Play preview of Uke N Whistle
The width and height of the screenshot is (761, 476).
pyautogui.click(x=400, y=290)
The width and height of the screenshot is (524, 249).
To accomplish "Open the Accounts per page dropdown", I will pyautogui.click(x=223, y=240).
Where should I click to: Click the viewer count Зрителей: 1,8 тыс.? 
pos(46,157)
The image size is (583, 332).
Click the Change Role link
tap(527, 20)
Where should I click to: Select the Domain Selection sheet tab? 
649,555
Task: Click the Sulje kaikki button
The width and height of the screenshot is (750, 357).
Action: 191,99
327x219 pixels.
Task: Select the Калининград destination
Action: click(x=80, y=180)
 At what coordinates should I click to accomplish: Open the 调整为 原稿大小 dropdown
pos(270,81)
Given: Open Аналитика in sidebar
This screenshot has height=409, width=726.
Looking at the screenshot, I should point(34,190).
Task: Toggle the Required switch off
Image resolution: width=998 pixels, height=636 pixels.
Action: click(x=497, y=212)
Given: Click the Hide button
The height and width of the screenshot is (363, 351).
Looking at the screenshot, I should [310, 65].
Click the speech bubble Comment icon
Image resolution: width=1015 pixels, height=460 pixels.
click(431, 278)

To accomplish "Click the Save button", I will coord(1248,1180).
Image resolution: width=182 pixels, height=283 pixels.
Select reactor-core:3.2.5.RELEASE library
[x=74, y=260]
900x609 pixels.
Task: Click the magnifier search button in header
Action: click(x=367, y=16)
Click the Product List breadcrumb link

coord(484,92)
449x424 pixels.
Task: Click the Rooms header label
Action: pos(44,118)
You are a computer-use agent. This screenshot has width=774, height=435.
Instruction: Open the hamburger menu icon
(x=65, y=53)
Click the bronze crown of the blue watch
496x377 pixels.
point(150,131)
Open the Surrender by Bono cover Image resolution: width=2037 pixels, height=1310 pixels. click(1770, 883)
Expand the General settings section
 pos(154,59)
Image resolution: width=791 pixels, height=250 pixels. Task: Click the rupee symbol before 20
• • • • •
Requirements:
Rewrite these lines with "Where should I click to" replaced by "Where do I click to" wherever it occurs, leaving everything else unchanged.

Written response:
Play preview of Uke N Whistle
The width and height of the screenshot is (761, 476).
pyautogui.click(x=400, y=290)
The width and height of the screenshot is (524, 249).
To accomplish "Open the Accounts per page dropdown", I will pyautogui.click(x=223, y=240).
Where do I click to: Click the viewer count Зрителей: 1,8 тыс.? 
pos(46,157)
The image size is (583, 332).
Click the Change Role link
tap(527, 20)
Where do I click to: Select the Domain Selection sheet tab? 
649,555
Task: Click the Sulje kaikki button
The width and height of the screenshot is (750, 357).
Action: 191,99
327x219 pixels.
Task: Select the Калининград destination
Action: click(x=80, y=180)
 At what coordinates should I click to accomplish: Open the 调整为 原稿大小 dropdown
pos(270,81)
Given: Open Аналитика in sidebar
This screenshot has height=409, width=726.
Looking at the screenshot, I should point(34,190).
Task: Toggle the Required switch off
Image resolution: width=998 pixels, height=636 pixels.
Action: click(x=497, y=212)
Given: Click the Hide button
The height and width of the screenshot is (363, 351).
Looking at the screenshot, I should [310, 65].
Click the speech bubble Comment icon
Image resolution: width=1015 pixels, height=460 pixels.
click(431, 278)

To accomplish "Click the Save button", I will coord(1248,1180).
Image resolution: width=182 pixels, height=283 pixels.
Select reactor-core:3.2.5.RELEASE library
[x=74, y=260]
900x609 pixels.
Task: Click the magnifier search button in header
Action: click(x=367, y=16)
Click the Product List breadcrumb link

coord(484,92)
449x424 pixels.
Task: Click the Rooms header label
Action: pos(44,118)
You are a computer-use agent. This screenshot has width=774, height=435.
Instruction: Open the hamburger menu icon
(x=65, y=53)
Click the bronze crown of the blue watch
496x377 pixels.
point(150,131)
Open the Surrender by Bono cover Image resolution: width=2037 pixels, height=1310 pixels. click(1770, 883)
Expand the General settings section
 pos(154,59)
Image resolution: width=791 pixels, height=250 pixels. Task: Click the rupee symbol before 20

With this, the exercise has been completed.